--- START ---

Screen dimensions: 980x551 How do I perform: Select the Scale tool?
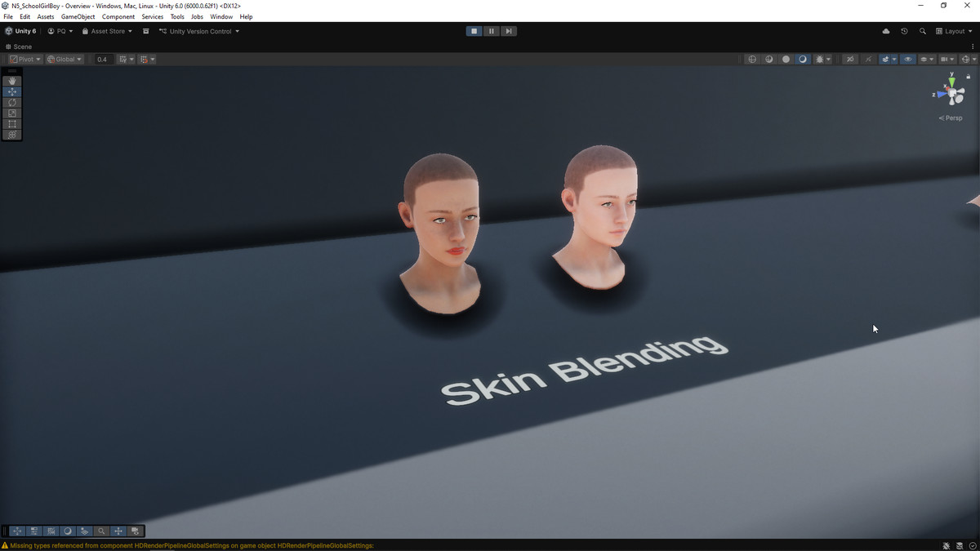click(x=11, y=113)
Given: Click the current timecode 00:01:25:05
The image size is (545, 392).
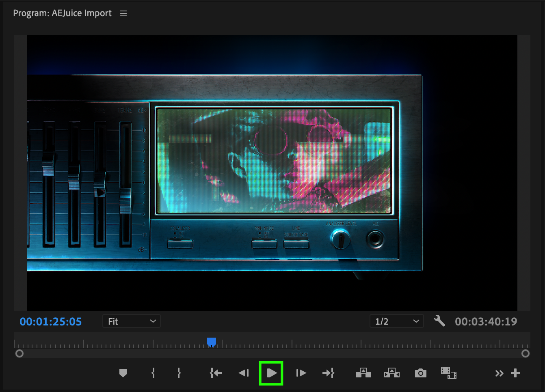Looking at the screenshot, I should click(x=51, y=322).
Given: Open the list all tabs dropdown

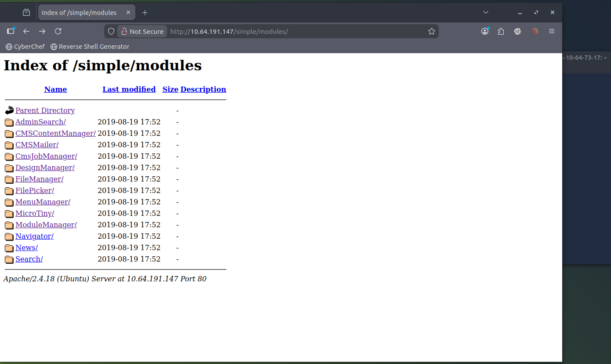Looking at the screenshot, I should pos(485,12).
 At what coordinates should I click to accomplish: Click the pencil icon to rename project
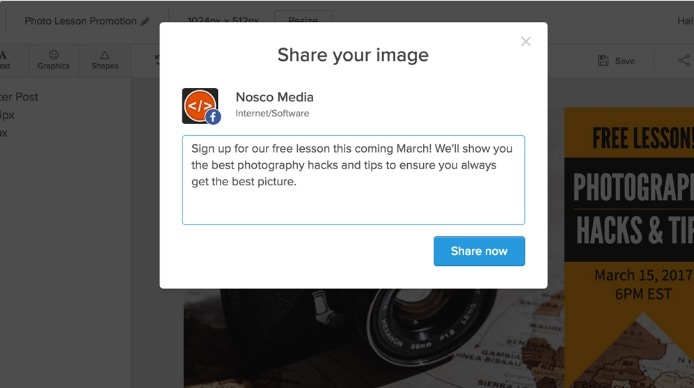(x=145, y=21)
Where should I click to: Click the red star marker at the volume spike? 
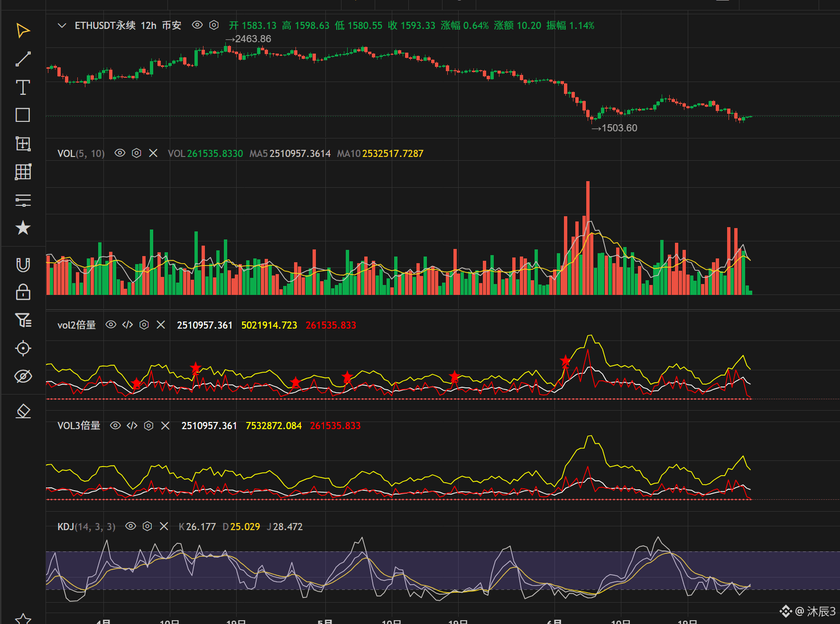click(565, 361)
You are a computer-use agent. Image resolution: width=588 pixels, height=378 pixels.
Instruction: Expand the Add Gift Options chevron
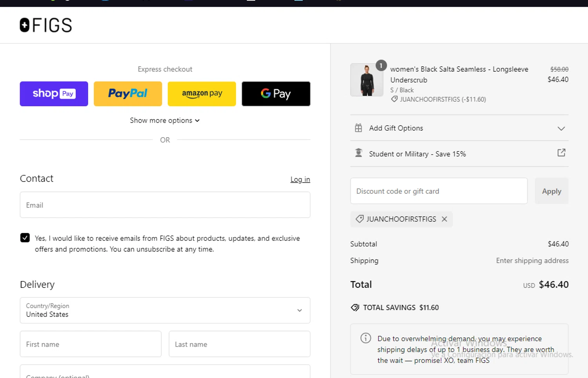click(561, 129)
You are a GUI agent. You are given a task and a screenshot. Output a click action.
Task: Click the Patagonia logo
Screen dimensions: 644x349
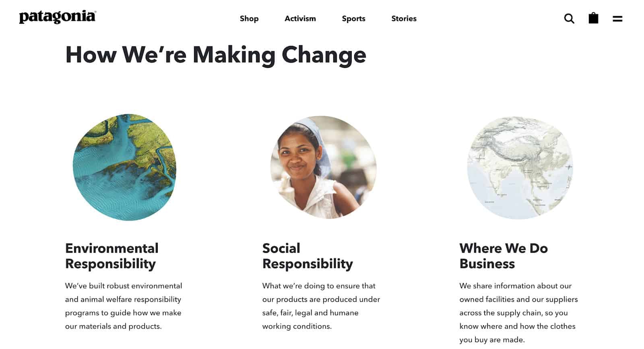(x=58, y=17)
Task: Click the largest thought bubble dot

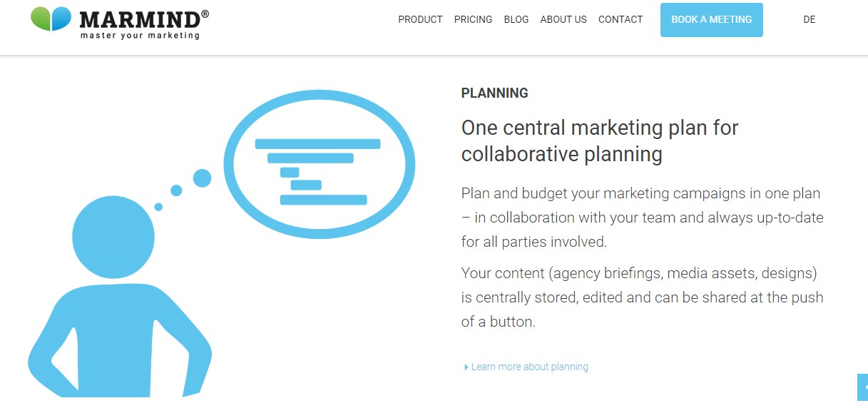Action: 203,178
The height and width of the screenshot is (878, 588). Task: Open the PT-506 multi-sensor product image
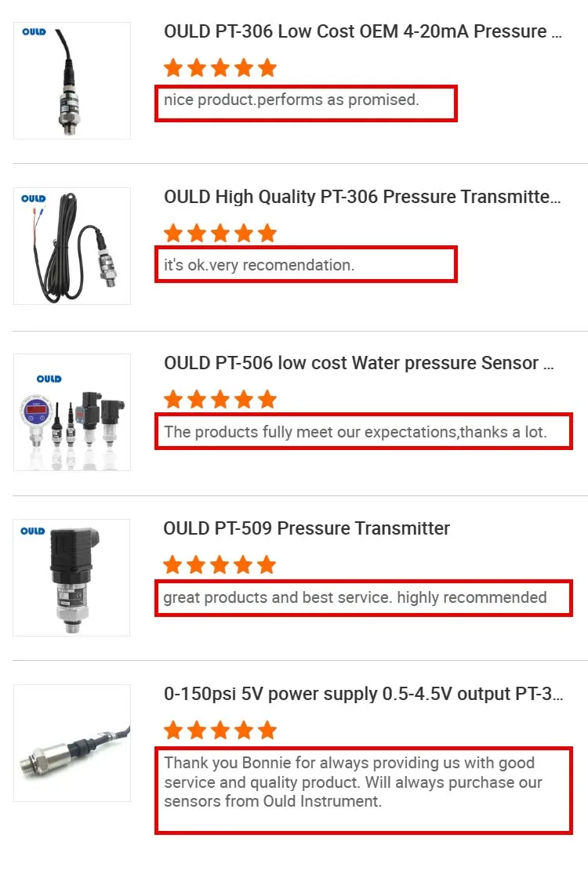point(72,412)
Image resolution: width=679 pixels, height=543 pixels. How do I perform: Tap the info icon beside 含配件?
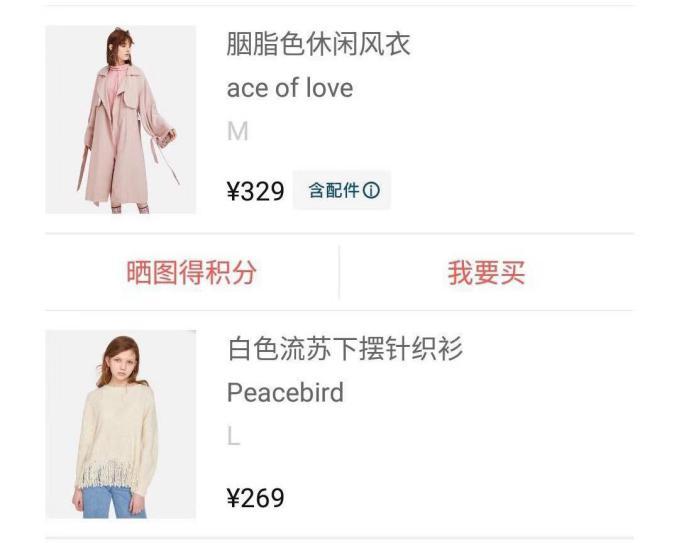click(371, 190)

--- END ---

Please write out the lines above exactly, from the one that contains "Image resolution: width=679" through the final line, and include none of the pictures.

Image resolution: width=679 pixels, height=543 pixels. How do I perform: Tap the info icon beside 含配件?
click(371, 190)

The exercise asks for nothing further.